Çocuklara yabancı dil öğretmenin en iyi yolu nedir?
Çocuklara yabancı dil öğretmenin en iyi yolu nedir? araştırmalar sürpriz sonuçlara işaret ediyor!
Birçok insan çocukların hiçbir çaba sarf etmeden, içinde bulundukları ortam her ne olursa olsun kolay bir şekilde yeni diller öğrenebildiklerine inanır. Peki ama, işin aslı nedir? Çocuklar gerçekten yeni dilleri bu kadar kolay mı öğreniyor? Yabancı dil öğretmenin en iyi yolu nedir?
Araştırmalar gösteriyor ki, çocuklar yeni bir dile uzun bir zaman aralığınca maruz bırakıldıklarında bir hayli başarılı olabiliyor. Mesela tüm gün yeni bir dil ile karşı karşıya kalan göçmen çocukları bu duruma örnek gösterebiliriz. Böyle bir senaryoda çocuklar uzun dönemde yetişkinlere çok daha uzman olabilme şansını yakalamaktadırlar.
Ancak dil öğrenen çocuklar bir sınıf ortamı gibi sınırlı bir alanda yabancı dil ile karşı karşıya bırakıldıklarında görülüyor ki genel anlamda ergen ve yetişkinlerden daha az başarılı oluyorlar. Peki bu çok açık kendi gösteren çelişkiyi nasıl açıklayabiliriz?
Araştırmacılar, çocukların bilinçli bir düşünme eylemi, efor ya da yansıtma kullanmadan dolaylı olarak öğrenip öğrenmediklerini tartışıyor. Dolaylı öğrenme adı verilen öğrenme biçimi, uzun bir zaman dilimi içerisinde devasa miktarlarda veri girişine gerektirmektedir.
Bizler yaşlandıkça açık bir şekilde öğrenme yeteneğimizi hem analitik hem de bilinçli olarak geliştiriyoruz. Aslında bunun için uygun bir benzetme yapma gerekirse, biz yetişkinler bilim insanları gibi yani oldukça sistematik öğreniyoruz. Bu bakış açısı yetişkin sınıfların niçin daha başarılı olduklarını açıklıyor. Başarılılar çünkü daha fazla gayret ve emek gerektiren oldukça gelişmiş, açık öğrenme süreçlerinden geçiyorlar.
Peki, hangi öğrenme biçimi en iyisi? Yabancı dil öğretmenin en iyi yolu nedir?
Ancak burada söz konusu olan şey yeni bir dil öğrenimi olunca, soru da artık doğrudan öğrenme mi yoksa dolaylı öğrenme mi olmaktan çıkıyor. Çünkü artık her ikisinin de önem kazandığı ve her bir yaklaşımın ne kadar kullanılması gerektiği yeni bir boyut kazanıyor.

§ Liste:

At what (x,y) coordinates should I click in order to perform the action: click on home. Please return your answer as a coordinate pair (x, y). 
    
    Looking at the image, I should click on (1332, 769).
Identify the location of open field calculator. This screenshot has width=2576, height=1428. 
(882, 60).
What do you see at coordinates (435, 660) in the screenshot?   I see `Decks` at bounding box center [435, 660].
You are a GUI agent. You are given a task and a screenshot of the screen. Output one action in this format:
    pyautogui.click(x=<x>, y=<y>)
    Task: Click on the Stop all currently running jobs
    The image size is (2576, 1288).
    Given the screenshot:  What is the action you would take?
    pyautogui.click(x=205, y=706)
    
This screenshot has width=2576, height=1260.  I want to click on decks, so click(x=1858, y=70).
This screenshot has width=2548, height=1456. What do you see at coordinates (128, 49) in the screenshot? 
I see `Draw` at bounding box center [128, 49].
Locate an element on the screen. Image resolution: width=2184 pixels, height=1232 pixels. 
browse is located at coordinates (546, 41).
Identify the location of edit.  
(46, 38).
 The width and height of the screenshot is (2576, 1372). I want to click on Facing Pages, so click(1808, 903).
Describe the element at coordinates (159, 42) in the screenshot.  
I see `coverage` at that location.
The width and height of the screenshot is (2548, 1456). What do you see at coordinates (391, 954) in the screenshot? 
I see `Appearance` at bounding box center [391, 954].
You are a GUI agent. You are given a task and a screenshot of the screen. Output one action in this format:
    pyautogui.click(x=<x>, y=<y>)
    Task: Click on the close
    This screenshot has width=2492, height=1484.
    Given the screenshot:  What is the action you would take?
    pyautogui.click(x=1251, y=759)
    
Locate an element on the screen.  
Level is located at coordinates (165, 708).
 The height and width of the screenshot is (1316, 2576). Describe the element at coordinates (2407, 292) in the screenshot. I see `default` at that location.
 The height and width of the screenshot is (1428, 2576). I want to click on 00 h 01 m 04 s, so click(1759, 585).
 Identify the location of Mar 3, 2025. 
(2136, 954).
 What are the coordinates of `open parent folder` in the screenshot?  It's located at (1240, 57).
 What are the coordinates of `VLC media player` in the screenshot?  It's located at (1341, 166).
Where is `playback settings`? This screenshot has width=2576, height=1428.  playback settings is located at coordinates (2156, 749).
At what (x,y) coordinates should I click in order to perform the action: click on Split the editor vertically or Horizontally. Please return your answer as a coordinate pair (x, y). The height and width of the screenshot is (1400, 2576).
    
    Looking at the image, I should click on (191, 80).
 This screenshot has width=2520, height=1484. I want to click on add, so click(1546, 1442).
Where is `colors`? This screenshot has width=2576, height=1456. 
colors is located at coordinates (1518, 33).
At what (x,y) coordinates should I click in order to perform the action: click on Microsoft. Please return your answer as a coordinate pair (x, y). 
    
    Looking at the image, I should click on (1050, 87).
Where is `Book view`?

§ Görevler:
(1) Yabancı dil öğretimi üzerine metne göre aşağıdaki ifadelerin her biri doğru mu? Her biri için evet ya da hayır deyin ve karara dayanak olan sözleri metinden aynen alıntılayın.
(a) Göçmen çocukları tüm gün yeni bir dille karşı karşıya kalır.
(b) Sınıf gibi sınırlı bir ortamda çocuklar ergen ve yetişkinlerden daha başarılı olur.
(c) Dolaylı öğrenme kısa bir sürede az miktarda veri girişiyle gerçekleşir.
(2) Listede "at (1341, 166)." geçen satırdan başlayıp "Looking at the image, I should click on (1050, 87)." geçen satırda bitecek şekilde bu satırları yeniden yazın. "Where is" ifadesini "Locate" ile değiştirin, geri kalan her şeyi aynen bırakın.

§ Görev yanıtları:
(1)
(a) Evet: "Mesela tüm gün yeni bir dil ile karşı karşıya kalan göçmen çocukları bu duruma örnek gösterebiliriz."
(b) Hayır: "genel anlamda ergen ve yetişkinlerden daha az başarılı oluyorlar"
(c) Hayır: "Dolaylı öğrenme adı verilen öğrenme biçimi, uzun bir zaman dilimi içerisinde devasa miktarlarda veri girişine gerektirmektedir."

(2)
 What are the coordinates of `VLC media player` in the screenshot?  It's located at (1341, 166).
Locate `playback settings`? This screenshot has width=2576, height=1428.  playback settings is located at coordinates (2156, 749).
At what (x,y) coordinates should I click in order to perform the action: click on Split the editor vertically or Horizontally. Please return your answer as a coordinate pair (x, y). The height and width of the screenshot is (1400, 2576).
    
    Looking at the image, I should click on (191, 80).
 This screenshot has width=2520, height=1484. I want to click on add, so click(1546, 1442).
Locate `colors`? This screenshot has width=2576, height=1456. 
colors is located at coordinates (1518, 33).
At what (x,y) coordinates should I click in order to perform the action: click on Microsoft. Please return your answer as a coordinate pair (x, y). 
    
    Looking at the image, I should click on (1050, 87).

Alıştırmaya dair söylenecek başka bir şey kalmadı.